Infineon und Balda
BenQ-Insolvenz erschüttert Zulieferer

Nicht nur beim deutschen Handy-Hersteller BenQ Mobile selbst gehen durch die Insolvenz hunderte Arbeitsplätze verloren. Auch die deutschen Zulieferer müssen bluten, allen voran Chiphersteller Infineon und Handyschalen-Produzent Balda. Letzterer verkauft gleich mehrere Werke. Die Aktie befindet sich im Sturzflug.

HB MÜNCHEN. Die Insolvenz von BenQ Mobile schmälert das Infineon-Ergebnis im abgelaufenen Geschäftsjahr 2005/2006 um rund 80 Mill. Euro, teilte das Unternehmen am Mittwoch mit. Im neuen Geschäftsjahr 2006/2007 fielen zudem 150 Mill. Euro Umsatz weg. Aus diesem Grund baut Infineon weltweit 400 Arbeitsplätze ab, davon 200 an den deutschen Standorten München, Salzgitter und Nürnberg. Wie der Stellenabbau vollzogen werde, stehe noch nicht fest, sagte ein Unternehmenssprecher auf Anfrage.

Die Restrukturierungskosten betragen nach Firmenangaben rund 30 Mill. Euro. Infineon wolle sich künftig auf seine neuen Kunden konzentrieren. In den vergangenen Monaten hat Infineon sich nach Kräften bemüht, unabhängiger von BenQ Mobile zu werden; beide Unternehmen haben ihre Wurzeln im Siemens-Konzern und waren deshalb geschäftlich eng verbunden.

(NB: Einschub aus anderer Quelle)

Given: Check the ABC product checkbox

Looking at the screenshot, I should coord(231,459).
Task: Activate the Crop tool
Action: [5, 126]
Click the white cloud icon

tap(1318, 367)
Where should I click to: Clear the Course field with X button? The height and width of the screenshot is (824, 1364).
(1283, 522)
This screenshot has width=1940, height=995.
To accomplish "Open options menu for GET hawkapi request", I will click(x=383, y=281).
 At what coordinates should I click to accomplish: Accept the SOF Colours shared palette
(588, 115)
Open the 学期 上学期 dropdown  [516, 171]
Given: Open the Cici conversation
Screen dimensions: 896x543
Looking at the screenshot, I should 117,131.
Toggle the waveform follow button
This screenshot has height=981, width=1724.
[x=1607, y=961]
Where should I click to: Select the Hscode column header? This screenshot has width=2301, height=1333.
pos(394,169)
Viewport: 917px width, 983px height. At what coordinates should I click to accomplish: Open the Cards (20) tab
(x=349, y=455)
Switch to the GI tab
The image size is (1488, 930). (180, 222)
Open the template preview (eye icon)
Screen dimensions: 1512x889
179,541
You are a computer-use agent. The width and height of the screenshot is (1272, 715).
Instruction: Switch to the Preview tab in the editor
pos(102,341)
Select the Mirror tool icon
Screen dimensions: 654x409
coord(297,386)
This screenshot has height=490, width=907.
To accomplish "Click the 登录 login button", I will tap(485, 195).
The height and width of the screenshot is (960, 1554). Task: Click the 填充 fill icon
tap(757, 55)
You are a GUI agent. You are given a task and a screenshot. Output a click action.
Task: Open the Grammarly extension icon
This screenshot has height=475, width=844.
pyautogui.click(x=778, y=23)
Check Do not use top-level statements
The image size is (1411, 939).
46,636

Mit LG, Samsung und der chinesischen Ningbo Bird ist Infineon bereits ins Geschäft gekommen. Allerdings sind die Volumina noch relativ gering. Vorstandsvorsitzender Wolfgang Ziebart sagte, Infineon habe eine Reihe von Projekten mit neuen namhaften Kunden laufen.

Der Anteil von BenQ Mobile am gesamten Infineon-Umsatz beträgt nach Firmenangaben 5 Prozent. Der Bereich Com machte zuletzt 15 Prozent seines Umsatzes mit BenQ Mobile, nachdem Infineon schon in den vergangenen Quartalen unter dem Verfall der BenQ-Marktanteile gelitten hatte. Das Ziel, die Sparte Mitte des kommenden Jahres in die Gewinnzone zu führen, muss Ziebart nach der Pleite des Großkunden aufgeben. Das Geschäft mit Handyhalbleiter werde voraussichtlich erst Ende 2007 schwarze Zahlen schreiben, hieß es. Infineon hatte bisher in Aussicht gestellt, die Gewinnschwelle in der Sparte Com bis zum Ende des dritten Quartals 2006/2007 zu erreichen, das im Juni nächsten Jahres endet.

BenQ Mobile, die frühere Siemens-Handysparte, musste nur ein Jahr nach der Übernahme durch den taiwanesischen Elektronikhersteller BenQ Insolvenz anmelden. Von den 3 000 Mitarbeitern bleibt wohl nur für 1 000 Arbeit. Der Insolvenzverwalter will BenQ Mobile zum Entwicklungs- und Produktions-Dienstleister für andere Handyhersteller umbauen.

Auch Balda muss bluten

Die BenQ-Krise reißt auch Balda tief in die Verlustzone. Der Hersteller von Handy-Schalen musste seine Ergebnisprognose für 2006 erneut drastisch reduzieren. Balda rechne für 2006 nun mit einem Verlust von 45 bis 50 Mill. Euro, teilte das Unternehmen aus Bad Oeynhausen mit. Erst Ende September hatte der Vorstand seine Gewinnprognose vor Steuern auf 20 Mill. Euro gesenkt. Auch die Umsatzprognose reduzierte das Unternehmen nach eigenen Angaben deutlich, ohne jedoch konkrete Zahlen zu nennen. Die Anleger reagierten geschockt; im frühen Handel verloren die Aktien mehr als 10 Prozent an Wert, während es bei Infineon knapp 1 Prozent war.